By afternoon, my four year old son has splattered Legos and thrown books on their backs to construct a pain-inducing, slippery land mine. That's when I plop on the floor and wave the white flag. Snack time.
Instead of eating, I meet resistance.
Every day, TJ and I have the same conversation. Marks, black-stuff, something-yucky, I-don't-want-to-eat-that. TJ whips out his invisible super-microscope to whatever I put in front of him and can always find something wrong with it.
My explanations for food blemishes ring hollow to my little spiky-haired boy. Until one day, God has mercy on me. I come up with the answer.
"TJ, let me tell you something. Everything that is real has dots. If you find something that looks perfect, it's fake."
"Like pretend food, right?… They're plastic!" TJ concluded.
Safety In Hiding
I never thought there could be anything wrong with always being happy, nice and sunny. Whenever I encountered something hurtful, I'd brush myself off and kept pushing forward. I thought that trusting God meant being positive and never voicing my negative feelings.
As a result, I got really good at hiding my worries and struggles from everyone around me. Who wants to hear about troubles anyways? It was safer to be there for others, rather than revealing my feelings of fear, anger or despair.
I was just like TJ, resistant to the reality of dots.
Everything looked good on the outside. Inside, I was struggling with loneliness.
I probably could have gone on living this dual life indefinitely. Until God allowed a series of disappointments to enter and stay until they broke me. I could no longer hide.
It happened when I was single in my twenties. I came across a very difficult situation in my family. I had been praying for years for God to untangle deep-rooted problems that seemed to get worse, not better.
In my case, I was struggling with dysfunctional, co-dependent relationships with my single mother and younger sister. To make matters worse, I was overwhelmed with financial burdens, that resulted from the dysfunction.
Why wasn't He fixing anything?
The Whole Story
One night, as I was driving home feeling stressed and trapped in my predicament, everything inside me gave way. Heavy sheets of rain were pelting on my windshield, as I pulled over to the side of the road — and sobbed. Messy crying.
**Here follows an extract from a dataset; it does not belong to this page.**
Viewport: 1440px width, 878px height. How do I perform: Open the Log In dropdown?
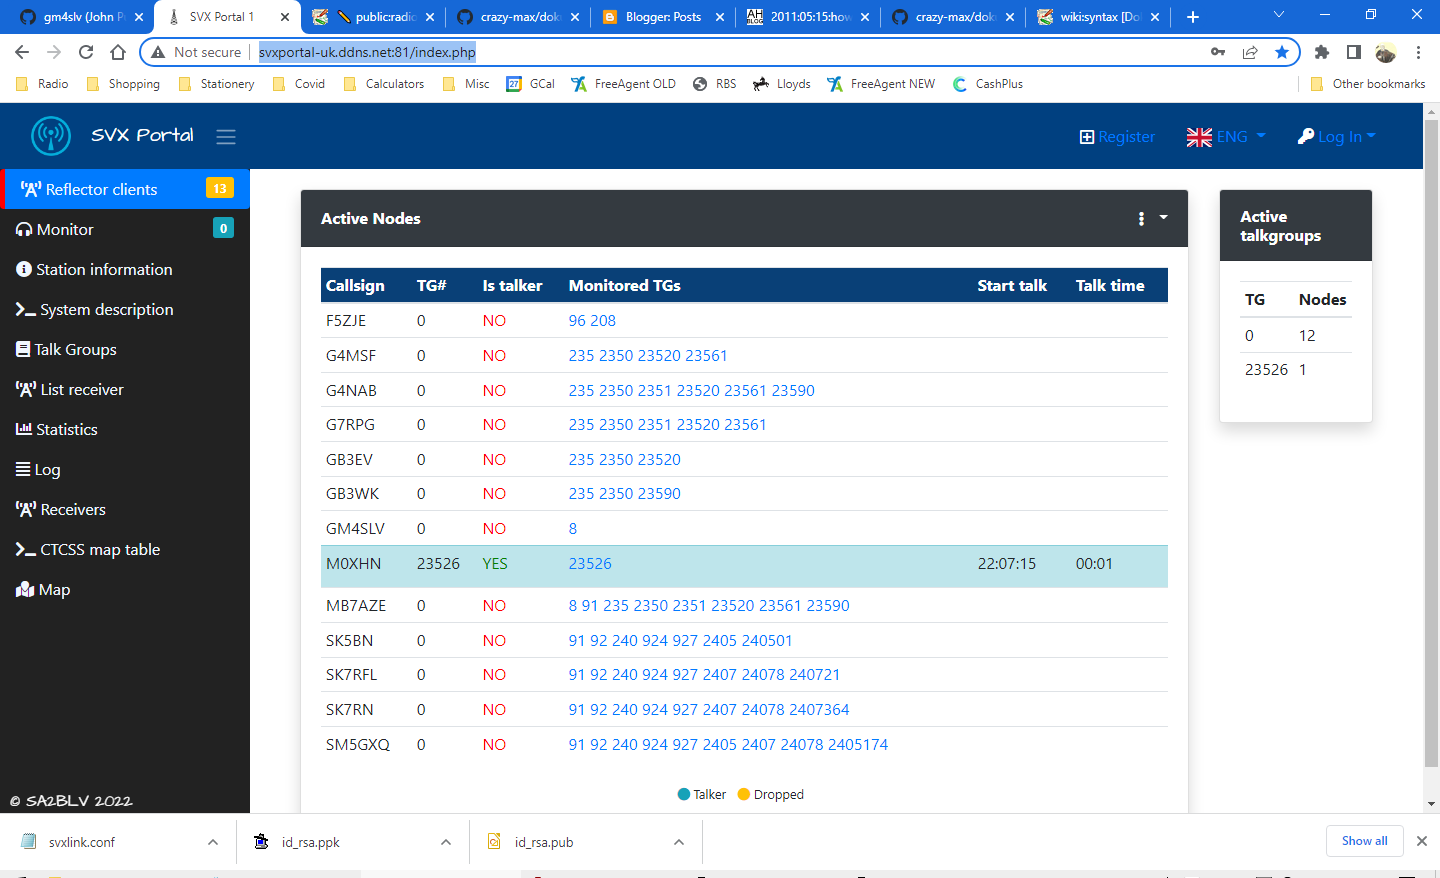[1337, 136]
With my head down against the steering wheel, I creaked out a prayer.
I'm so lonely.
Although I knew Jesus loved me, I needed a warm body to hear me.
The next day, I called a trusted confidante.
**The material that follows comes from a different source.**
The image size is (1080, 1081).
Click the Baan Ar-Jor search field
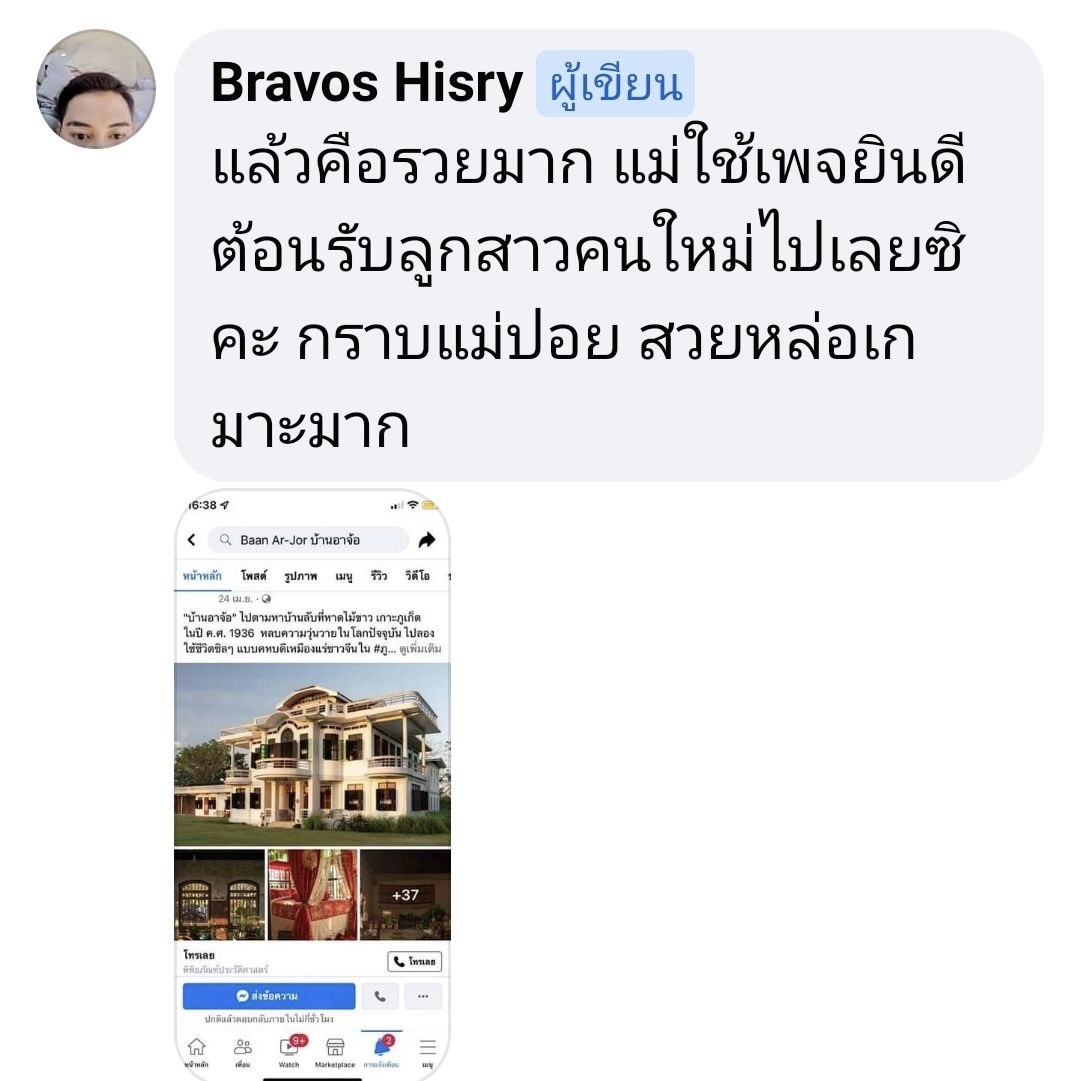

For the first time, I told my story. The whole story.
I showed her my dots, the blemishes. The yucky stuff.
Instead of shrinking away in disgust and shock as I fully expected, this friend opened her arms to me and listened. When I looked in her eyes, I only found care and understanding.
I became real.
From there, I found strength to heal and courage to face my problems squarely.
Tell Your Story
I don't know what you may be going through right now. If you happen to be like me, uncomfortable with dots — smudges, spots and stains in your life — I want to encourage you to be real with someone.
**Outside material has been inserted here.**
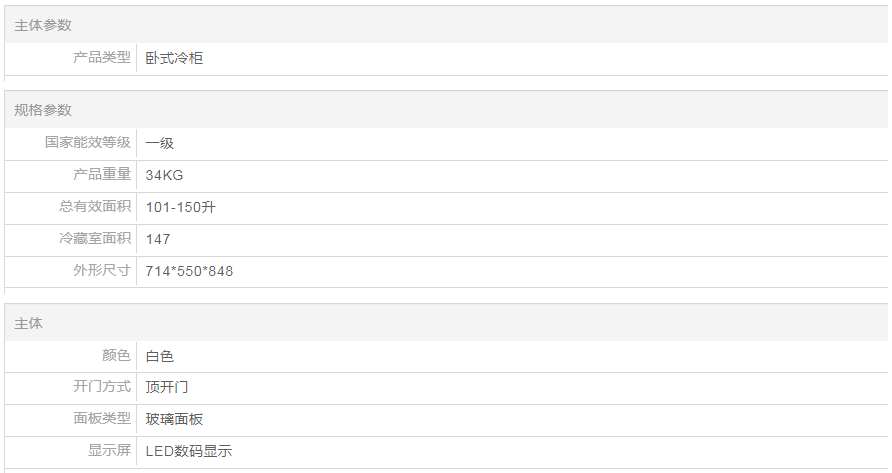Click the 规格参数 section header
892x473 pixels.
[43, 110]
Pray about who that safe someone might be and take a dare.
Tell her your story. Let her feel your scars and see your marks.
Maybe you're like me, growing up as child, without someone safe to love you when you felt weak and accept you when things went wrong. It could be that you're wondering why God isn't fixing things and making it all better.
The good news is that God hasn't forgot about you or your problems.
He is focused on your heart and letting you know that you are loved. He wants you to be real.
God may want you to start with a real person, so that He can comfort you in the skin of another. That's how it had to happen for me.
He loves us deeply. Dots and all. Flesh and blood, He made us.
I still find it difficult to share my needs, but I push myself to keep trying. I am learning there is freedom in being loved, by God and the friends who truly know and accept me. That was one blessing I didn't expect, coming out of hiding.
After all, plastic people aren't real… TJ can tell you that.
How is God calling you to become more real?
We are not like Moses, who would put a veil over his face
to keep the Israelites from gazing at it
while the radiance was fading away.
But, whenever anyone turns to the Lord, the veil is taken away."